**TEXTE FOURNI**.
►

Le marché des cryptoactifs est passé de 3 000 milliards de dollars à 900 milliards de dollars entre fin 2021 et juin 2022. Cette baisse historique risque d’avoir un impact sans précédent pour l’avenir du secteur. L’Union européenne souhaite réguler les cryptoactifs et est actuellement en discussion pour contrôler les flux et encadrer les plateformes. On fait le point sur la situation avec Nicolas Dufrêne, directeur de l’institut Rousseau, un laboratoire d’idées spécialisé dans les questions de reconstruction écologique et républicaine.

Big média : Les cryptomonnaies et en particulier le bitcoin, ont connu des chutes de valeurs conséquentes depuis plusieurs semaines, quelles en sont les raisons ?

Nicolas Dufrêne : Il y a deux éléments pour expliquer cette baisse. Face à l’inflation, les banques centrales ont décidé de réduire leur soutien à l’économie en retirant progressivement des liquidités et en augmentant leur taux, notamment aux Etats-Unis. Ces décisions ont un impact direct sur le Nasdaq, la place boursière américaine dédiée aux entreprises technologiques, auxquels les cryptoactifs sont corrélés.

Le second élément repose sur l’effondrement des « stablecoins », qui n’ont pas tenu leur promesse. Ces derniers ont pour mission, en théorie, de permettre aux investisseurs de se reposer lorsqu’il y a des variations trop fortes, tout en évitant la taxation lorsque l’on convertit des cryptomonnaies en monnaies réelles. Si le prix du bitcoin est à 6 000 dollars et que vous échangez 1 bitcoin contre du stablecoin adossé au dollar, vous aurez donc 6 000 unités de ce stablecoins, même si le bitcoin varie. Dans la pratique, ces stablecoins sont en majorité très fragiles et ne sont pas régulés. Certains spéculateurs l’ont compris et ont parié qu’ils ne tiendraient pas à une attaque spéculative. Avec leur effondrement, une partie des acteurs ont perdu beaucoup d’argent ce qui a heurté leur confiance vis-à-vis des cryptoactifs.

BM : Est-ce que cela remet en question l’intérêt autour des cryptomonnaies ?

ND : On pourrait dire que ce n’est pas la première chute du marché des cryptos, mais celle-là est impressionnante. Par le passé, il y a déjà eu de telles variations mais avec des volumes plus faibles. Cette crise va entamer la confiance d’un certain nombre de gens, notamment les personnes qui ont investi des sommes considérables et qui aujourd’hui en payent les frais. Les cryptomonnaies apparaissent aujourd’hui comme ce qu’elles sont vraiment, c’est-à-dire des actifs spéculatifs et non pas des systèmes monétaires alternatifs. L’expérience du Salvador qui a légalisé le bitcoin comme monnaie le démontre très bien. Plus d’un an après l’adoption de la loi, la plupart des commerçants et des entreprises continuent de le refuser comme moyen de paiement. A peine 5 % des entreprises l’acceptent et le convertissent aussitôt en dollar.

◄

**DONNÉES BRUTES**.
►

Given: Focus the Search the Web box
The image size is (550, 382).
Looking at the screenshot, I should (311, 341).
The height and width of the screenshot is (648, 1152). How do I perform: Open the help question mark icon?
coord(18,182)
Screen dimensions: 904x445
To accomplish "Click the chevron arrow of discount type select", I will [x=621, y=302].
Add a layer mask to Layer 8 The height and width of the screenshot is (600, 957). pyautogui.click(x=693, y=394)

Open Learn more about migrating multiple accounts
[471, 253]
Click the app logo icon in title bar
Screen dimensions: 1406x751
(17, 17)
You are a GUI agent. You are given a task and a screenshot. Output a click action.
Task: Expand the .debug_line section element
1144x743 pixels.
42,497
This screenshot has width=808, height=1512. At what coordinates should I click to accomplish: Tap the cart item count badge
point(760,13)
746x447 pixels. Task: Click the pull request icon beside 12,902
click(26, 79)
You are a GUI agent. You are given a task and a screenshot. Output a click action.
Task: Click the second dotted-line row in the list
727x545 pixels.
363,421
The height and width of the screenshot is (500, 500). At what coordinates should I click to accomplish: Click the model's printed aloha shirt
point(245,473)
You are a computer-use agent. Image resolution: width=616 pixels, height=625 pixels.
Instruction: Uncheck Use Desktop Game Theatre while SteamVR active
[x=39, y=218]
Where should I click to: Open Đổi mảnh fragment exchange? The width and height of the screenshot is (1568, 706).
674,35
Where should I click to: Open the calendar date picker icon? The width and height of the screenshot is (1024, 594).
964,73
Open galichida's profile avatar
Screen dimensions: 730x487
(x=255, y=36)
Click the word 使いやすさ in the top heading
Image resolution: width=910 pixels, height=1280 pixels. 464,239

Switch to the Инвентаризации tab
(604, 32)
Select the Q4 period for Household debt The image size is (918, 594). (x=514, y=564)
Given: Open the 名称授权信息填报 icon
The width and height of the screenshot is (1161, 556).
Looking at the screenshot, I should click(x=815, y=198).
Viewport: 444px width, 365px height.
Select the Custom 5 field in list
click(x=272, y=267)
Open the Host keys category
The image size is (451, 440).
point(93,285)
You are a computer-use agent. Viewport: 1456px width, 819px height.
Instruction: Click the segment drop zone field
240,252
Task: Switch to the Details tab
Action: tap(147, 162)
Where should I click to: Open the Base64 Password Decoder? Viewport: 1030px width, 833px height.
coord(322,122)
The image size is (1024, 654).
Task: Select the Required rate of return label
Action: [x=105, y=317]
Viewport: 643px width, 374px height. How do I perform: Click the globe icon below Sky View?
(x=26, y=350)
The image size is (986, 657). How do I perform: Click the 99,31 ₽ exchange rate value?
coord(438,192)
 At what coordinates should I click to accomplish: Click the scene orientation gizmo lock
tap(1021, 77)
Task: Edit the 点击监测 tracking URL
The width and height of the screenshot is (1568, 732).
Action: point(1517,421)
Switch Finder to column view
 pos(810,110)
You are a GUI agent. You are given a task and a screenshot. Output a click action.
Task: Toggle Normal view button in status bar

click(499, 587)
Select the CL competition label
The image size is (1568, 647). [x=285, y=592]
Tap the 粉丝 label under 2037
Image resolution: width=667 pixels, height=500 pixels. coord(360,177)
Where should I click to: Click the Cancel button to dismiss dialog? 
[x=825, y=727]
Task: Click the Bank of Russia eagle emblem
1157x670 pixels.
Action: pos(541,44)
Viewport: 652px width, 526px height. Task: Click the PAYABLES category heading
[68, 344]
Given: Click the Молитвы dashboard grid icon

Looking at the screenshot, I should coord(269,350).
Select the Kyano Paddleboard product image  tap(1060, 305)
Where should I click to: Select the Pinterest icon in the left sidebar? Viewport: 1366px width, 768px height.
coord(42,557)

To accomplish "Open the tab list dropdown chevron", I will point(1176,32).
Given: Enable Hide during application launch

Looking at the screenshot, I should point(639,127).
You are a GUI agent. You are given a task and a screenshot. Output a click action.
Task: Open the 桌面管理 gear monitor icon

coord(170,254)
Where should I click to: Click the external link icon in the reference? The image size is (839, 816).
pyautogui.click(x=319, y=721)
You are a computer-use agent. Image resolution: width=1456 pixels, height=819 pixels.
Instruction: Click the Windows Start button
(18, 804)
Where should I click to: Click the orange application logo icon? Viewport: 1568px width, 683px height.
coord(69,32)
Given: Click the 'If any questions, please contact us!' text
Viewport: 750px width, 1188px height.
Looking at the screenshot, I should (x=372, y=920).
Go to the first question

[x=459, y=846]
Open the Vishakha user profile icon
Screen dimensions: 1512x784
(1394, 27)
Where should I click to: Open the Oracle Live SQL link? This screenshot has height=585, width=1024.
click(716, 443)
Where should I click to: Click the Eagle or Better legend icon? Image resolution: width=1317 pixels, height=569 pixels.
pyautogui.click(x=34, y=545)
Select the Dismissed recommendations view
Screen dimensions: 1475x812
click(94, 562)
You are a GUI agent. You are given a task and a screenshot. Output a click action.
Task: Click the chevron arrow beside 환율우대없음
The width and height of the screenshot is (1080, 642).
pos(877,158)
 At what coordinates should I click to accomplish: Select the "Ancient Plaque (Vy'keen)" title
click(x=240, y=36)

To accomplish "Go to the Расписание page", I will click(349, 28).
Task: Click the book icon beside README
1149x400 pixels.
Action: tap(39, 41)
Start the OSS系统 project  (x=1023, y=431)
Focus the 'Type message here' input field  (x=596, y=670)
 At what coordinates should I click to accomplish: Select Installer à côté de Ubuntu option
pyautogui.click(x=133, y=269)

◄

**TÂCHE COURTE**.
Poursuivez l'entretien sur la chute des cryptoactifs après sa dernière phrase.

**SORTIE DE L'EXERCICE**.
Cette crise démontre qu’aujourd’hui le marché des cryptomonnaies est dirigé et orienté par les plus spéculatives et inutiles d’entre elles comme le bitcoin. Celles qui pourraient être intéressantes pour développer la finance décentralisée et qui apportent un service sont encore trop peu valorisées.

BM : Quels sont les usages où les cryptomonnaies peuvent apporter de l’innovation ?

ND : Les Initial Coin Offering (ICO) permettent, par exemple, de lever des fonds plus facilement, de manière décentralisée et dématérialisée. Elles servent à financer des projets de startups et apparaissent comme une alternative aux levées de fonds traditionnelles. Les ICO, qui disposent d'un cadre régulé par l’autorité des marchés financiers, pourraient créer une désintermédiation financière pour des citoyens souhaitant investir dans une entreprise. Dans un autre registre, les cryptos pourraient aussi faciliter les échanges monétaires transfrontaliers, qui, à l’heure actuelle, sont encore très lents et chers.

“L’euro numérique pourrait avoir les mêmes capacités que les cryptoactifs, sans les risques spéculatifs”

BM : Certaines cryptomonnaies comme le bitcoin sont-elles vouées à disparaître ?

ND : Si vous enlevez la spéculation, il ne reste pas grand-chose au bitcoin. Je vais prendre un risque, parce que nul ne peut connaitre l’avenir, mais je pense qu’il porte en lui tellement de problèmes, qu’il est voué à disparaître à moyen/long terme. Prenons l’exemple de sa consommation d’énergie, il consomme plus d’électricité que la Belgique et la Suisse réunis sur une année. Par la mythologie qui gravite autour du bitcoin et le fait qu’il n’y ait pas d’entreprise ou d’écosystème qui gère cette activité, il n’est pas voué à évoluer. A l’inverse, Ethereum, qui est la deuxième cryptomonnaie la plus cotée, évolue et s’adapte à son temps. Elle va changer de protocole, passant de la preuve de travail à la preuve d’enjeu, pour réduire sa consommation d’énergie.

BM : Peut-on comparer la crise actuelle à la bulle d’internet au début des années 2000 ?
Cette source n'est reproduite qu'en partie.